Craig Berube answered a lot of questions about the Flyers and his future as their head coach Tuesday. The questions were to be expected. The Flyers are going to miss the playoffs this season, for the second time in three years, and they've bottomed out so badly - with one victory in their last nine games - that Berube's job is in jeopardy less than a year and a half after he replaced Peter Laviolette.

After the Flyers practiced Tuesday at the Wells Fargo Center, someone asked Berube whether he's been taking Prilosec throughout the season, to calm his stomach. Berube laughed.

Someone else asked him whether he was worried about his job status. Berube said that he wasn't, that he enjoyed showing up to the rink every day and working with the guys and preparing them for the last eight games of the regular season, and that those happy moments were all he focused on.

Someone else asked him the obvious question: If you enjoy the job that much, how could you not be worried about losing it?

"I'm on Prozac," he said, joking. "Kind of numbs ya."

The average NHL coach gets between two and three years with one team before management tells him that it's time for the organization to move on. It's looking as if Berube's tenure with the Flyers won't last that long.

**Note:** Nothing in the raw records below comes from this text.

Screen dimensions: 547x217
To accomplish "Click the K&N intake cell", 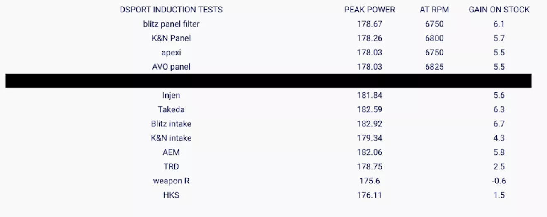I will click(x=171, y=138).
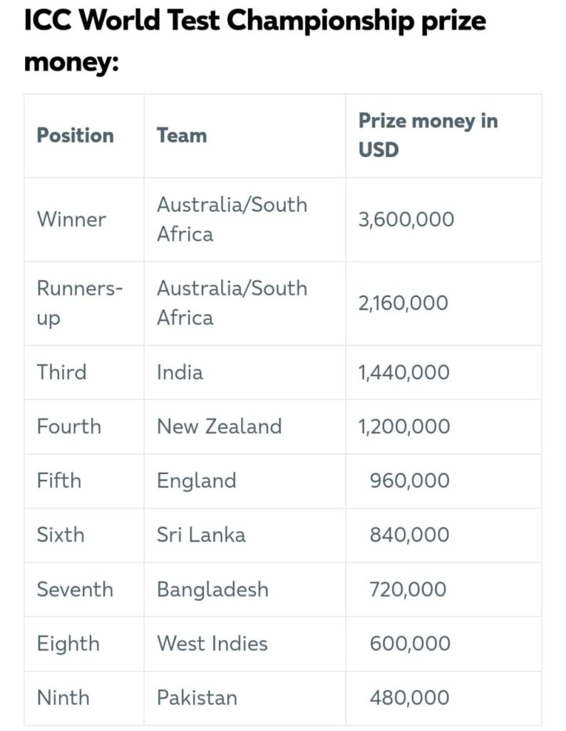Select the Position column header
Screen dimensions: 566x731
75,136
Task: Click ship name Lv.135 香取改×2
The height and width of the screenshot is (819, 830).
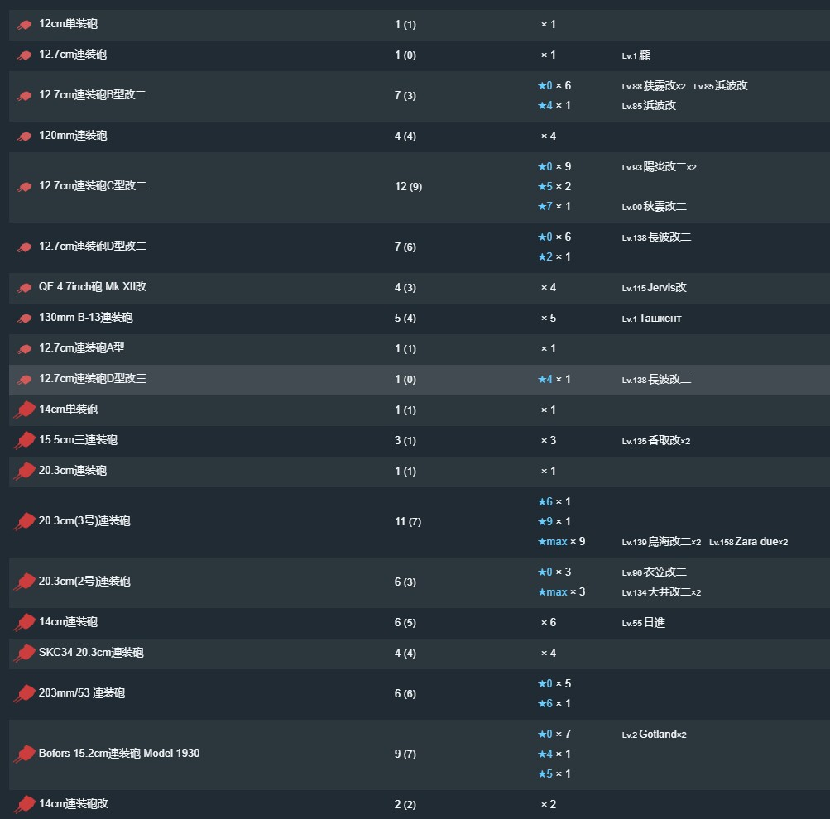Action: pos(656,440)
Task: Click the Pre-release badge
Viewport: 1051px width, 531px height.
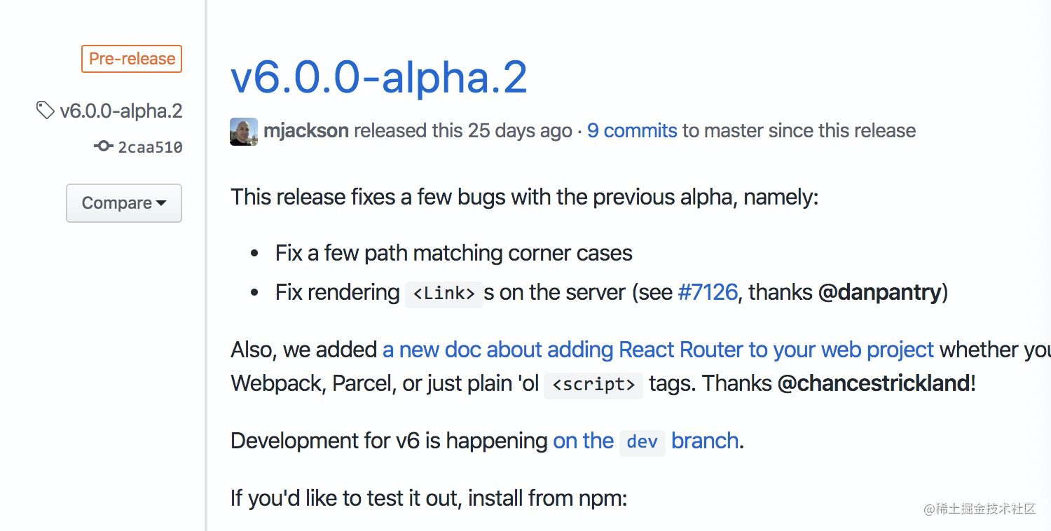Action: tap(132, 59)
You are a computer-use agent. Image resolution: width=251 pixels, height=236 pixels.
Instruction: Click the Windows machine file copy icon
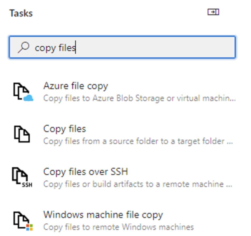[x=23, y=221]
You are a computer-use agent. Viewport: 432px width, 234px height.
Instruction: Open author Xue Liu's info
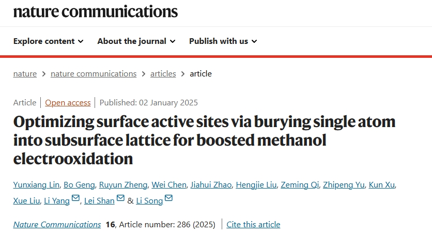click(x=26, y=201)
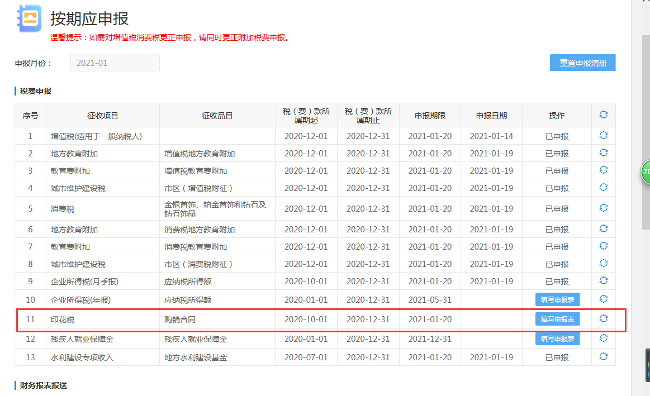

Yes, he and general manager Ron Hextall were teammates on the Flyers, ol' buddies in the Brotherhood of the Orange and Black, but that was a quarter-century ago, and general managers tend to like to handpick their head coaches, and Hextall inherited Berube. He did not hire him, and even with Hextall promising a patient, methodical rebuilding project, the Flyers did not exactly exceed the meager expectations people had for them this season under Berube.

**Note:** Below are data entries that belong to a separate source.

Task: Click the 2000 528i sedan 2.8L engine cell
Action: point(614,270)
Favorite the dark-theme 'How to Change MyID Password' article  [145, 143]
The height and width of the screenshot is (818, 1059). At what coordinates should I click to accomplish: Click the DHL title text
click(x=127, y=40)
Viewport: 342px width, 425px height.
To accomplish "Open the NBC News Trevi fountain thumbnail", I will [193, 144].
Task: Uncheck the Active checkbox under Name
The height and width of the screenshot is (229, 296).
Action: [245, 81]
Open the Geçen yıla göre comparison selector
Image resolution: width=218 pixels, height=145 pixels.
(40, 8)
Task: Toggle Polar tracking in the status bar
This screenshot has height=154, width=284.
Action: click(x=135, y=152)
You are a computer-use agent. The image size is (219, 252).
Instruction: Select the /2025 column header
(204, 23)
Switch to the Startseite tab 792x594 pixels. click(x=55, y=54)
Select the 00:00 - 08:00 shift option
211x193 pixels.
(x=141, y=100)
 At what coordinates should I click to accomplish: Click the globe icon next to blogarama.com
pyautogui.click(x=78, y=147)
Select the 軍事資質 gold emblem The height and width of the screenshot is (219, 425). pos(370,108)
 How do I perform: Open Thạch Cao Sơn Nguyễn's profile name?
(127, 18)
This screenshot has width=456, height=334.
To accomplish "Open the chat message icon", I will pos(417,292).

"When you don't make the playoffs, anything can happen, especially here," Berube said. "We're still fighting to make the playoffs, but if that [doesn't] happen, who knows what can happen? It's an organization that has a lot of pride, and they want to be in the fight every year. So, that's the way they look at it."

That's the way they used to look at it, certainly. But for now - particularly in light of his trading Kimmo Timonen and Braydon Coburn at the in-season deadline - let's take Hextall at his word that he will try not to make the same core mistake that has hounded this franchise: forever sacrificing the future for the sake of the present.

Hextall's long-view approach afforded Berube an opportunity this season. Everyone knew the Flyers would struggle to reach the postseason, based on the lack of depth among their forwards and the lack of speed and puck-moving ability among their defensemen. The true test of Berube's chops as a head coach, though, would always be how the players responded to him, and he to them.

If he could make something more of a team that Hextall himself acknowledged was far from elite - if he could show that the Flyers' turnaround last season didn't result from sheer desperation, a new system, and the sound of a new voice behind the bench - maybe the franchise wouldn't need to make a fresh, clean start at head coach. But, in those respects, and independent of the roster's shortcomings, Berube has made some egregious mistakes.

The worst and most obvious has been his mishandling of goaltender Steve Mason - his risking Mason's health by rushing him back into the lineup after knee surgery in February, his decision to humiliate Mason by yanking him from a 4-1 loss in Calgary last week, his taking the Flyers' player and position of least worry and turning them into a source of controversy and tension.

On a team in need of scoring, he's also done little to wring any production from Vinny Lecavalier, playing him out of position on right wing, adding weight to the albatross that is Lecavalier's five-year, $22.5 million contract.

Mason is the Flyers' most valuable player. Lecavalier is their most accomplished. Berube has damaged his relationship with each of them, and you're kidding yourself if you think the other players in that locker room haven't noticed.

"There's obviously something that we haven't done enough of, and I don't think the word is effort," Lecavalier said. "I don't think it's that. It might be other things. You can look at games, and you can make your own opinion on what you think."

Go around that room Tuesday, and every Flyers player was measured and diplomatic when Berube's status was broached.

I don't make that decision. We'll have to see.

Nobody stood on a soapbox to defend him. Nobody had much to say.

Maybe they're numb to the whole mess now, just as the coach joked he was. Eight games left now in this forgettable Flyers season, and Craig Berube knows it as well as anyone who has coached in the National Hockey League: Once the end arrives, anything can happen. These are the Flyers. Anything usually does.